Reproduce word for word the stretch of the article on Bob Dole's death from "Dole struggled to" through "in September 2012.".

::: Document section :::

Robert Dole, Former U.S. Senate Republican Leader, Dies at 98

Bob Dole, the World War II veteran who recovered from near-fatal wounds to become the U.S. Senate Republican leader and a three-time presidential candidate, has died. He was 98.

Dole died Sunday morning in his sleep, according to a Twitter post by the Elizabeth Dole Foundation. He disclosed in February that he had stage-four lung cancer.

President Joe Biden recalled Dole as a friend from the opposing party and “an American statesman like few in our history” who championed legislation for Americans with disabilities and a federal holiday honoring Martin Luther King Jr.

“He had an unerring sense of integrity and honor,” Biden said in a statement, adding that flags at the U.S. Capitol would be lowered to half-staff in his honor until Dec. 9.

Dole’s loss to Democrat Bill Clinton in the 1996 presidential election ended a political career that spanned more than four decades and took him from the legislature in Kansas to the innermost circles of power in Washington.

Dole emerged on the national stage as Richard Nixon’s “Hatchet Man,” staunchly defending the president through the early stages of Watergate. He later evolved into an adept legislative deal-maker and softened his public image as half of one of Washington’s first celebrated “Power Couples,” after Ronald Reagan appointed his wife, Elizabeth, U.S. Transportation Secretary. He was the only former GOP presidential nominee to endorse Trump in the 2016 election.

Robert Dole, Senate GOP Leader and White House Hopeful, Dies

He was a conservative who sometimes wasn’t conservative enough as Christian evangelicals wielded greater power in Republican politics; a quipster with an acid tongue who ended up making light of his role as pitchman for an impotence drug; and a man who enjoyed the idea that his wife might outdo him in politics.

Tom Daschle, the South Dakota Democrat who faced off with Dole when they led their parties in the Senate, said in a 2000 tribute that Dole’s “sense of fairness and decency is a standard for which everyone in public life should aim.”

Dole struggled to translate his proven skill at Washington’s inside game into success on the most important national political stage. He lost bids for the Republican presidential nomination in 1980, to Reagan, and 1988, to George H.W. Bush. He finally won his party’s support in 1996, only to fall short of defeating Clinton, the incumbent.

“No one aspires to be a defeated presidential candidate,” Dole wrote in a column for the Washington Post published in September 2012.

Final Race

During his final race in 1996, trailing in the polls, Dole took the dramatic step of resigning the Senate seat he had held for more than 27 years.

“I will then stand before you without office or authority, a private citizen, a Kansan, an American, just a man,” he said in announcing his decision in May 1996.

Robert Dole, Senate GOP Leader and White House Hopeful, Dies

As with many senators who seek the White House, Dole found that his long record of votes on legislation offered grist for his opponents. So did the 23-year age difference with the younger Clinton. Dole made a 15% cut in individual income taxes his centerpiece campaign proposal and tried to energize economic conservatives by picking former Representative Jack Kemp as his running mate.

::: Given records :::

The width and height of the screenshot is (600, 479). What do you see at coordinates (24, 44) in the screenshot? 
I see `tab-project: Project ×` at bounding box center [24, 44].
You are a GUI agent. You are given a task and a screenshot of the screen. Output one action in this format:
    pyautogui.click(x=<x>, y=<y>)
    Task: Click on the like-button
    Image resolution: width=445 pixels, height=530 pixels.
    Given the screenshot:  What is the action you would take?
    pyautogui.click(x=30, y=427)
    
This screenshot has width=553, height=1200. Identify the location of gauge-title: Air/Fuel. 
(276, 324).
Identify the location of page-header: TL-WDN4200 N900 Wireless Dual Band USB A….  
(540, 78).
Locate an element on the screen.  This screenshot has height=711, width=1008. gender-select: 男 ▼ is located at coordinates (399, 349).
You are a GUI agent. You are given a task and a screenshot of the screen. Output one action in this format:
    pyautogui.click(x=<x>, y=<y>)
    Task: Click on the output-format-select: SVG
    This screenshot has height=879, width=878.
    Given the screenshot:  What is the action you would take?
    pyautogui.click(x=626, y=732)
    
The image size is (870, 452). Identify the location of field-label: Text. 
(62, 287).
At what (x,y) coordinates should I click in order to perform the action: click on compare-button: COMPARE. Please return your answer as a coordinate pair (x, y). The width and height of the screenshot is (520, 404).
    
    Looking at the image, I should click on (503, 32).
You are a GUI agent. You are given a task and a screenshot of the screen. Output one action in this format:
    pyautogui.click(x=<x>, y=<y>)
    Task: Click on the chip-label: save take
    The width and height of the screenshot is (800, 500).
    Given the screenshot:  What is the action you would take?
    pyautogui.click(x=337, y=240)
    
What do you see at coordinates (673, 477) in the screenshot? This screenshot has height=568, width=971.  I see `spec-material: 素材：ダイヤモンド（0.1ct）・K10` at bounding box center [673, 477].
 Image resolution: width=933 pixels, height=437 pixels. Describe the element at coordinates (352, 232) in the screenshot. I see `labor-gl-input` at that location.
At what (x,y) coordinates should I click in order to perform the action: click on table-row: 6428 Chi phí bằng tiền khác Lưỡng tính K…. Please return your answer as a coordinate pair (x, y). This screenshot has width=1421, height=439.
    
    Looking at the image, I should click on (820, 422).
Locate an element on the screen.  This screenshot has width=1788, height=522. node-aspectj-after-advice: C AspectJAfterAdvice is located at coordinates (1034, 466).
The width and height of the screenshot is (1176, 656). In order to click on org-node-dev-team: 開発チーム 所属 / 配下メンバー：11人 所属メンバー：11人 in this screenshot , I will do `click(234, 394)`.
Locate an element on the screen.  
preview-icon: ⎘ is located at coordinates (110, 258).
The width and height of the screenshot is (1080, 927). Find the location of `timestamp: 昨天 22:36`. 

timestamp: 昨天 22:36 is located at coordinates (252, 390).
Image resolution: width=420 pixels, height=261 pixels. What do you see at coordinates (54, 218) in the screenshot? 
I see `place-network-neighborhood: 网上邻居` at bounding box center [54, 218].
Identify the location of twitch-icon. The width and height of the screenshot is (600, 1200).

:::

## Solution
Dole struggled to translate his proven skill at Washington’s inside game into success on the most important national political stage. He lost bids for the Republican presidential nomination in 1980, to Reagan, and 1988, to George H.W. Bush. He finally won his party’s support in 1996, only to fall short of defeating Clinton, the incumbent.

“No one aspires to be a defeated presidential candidate,” Dole wrote in a column for the Washington Post published in September 2012.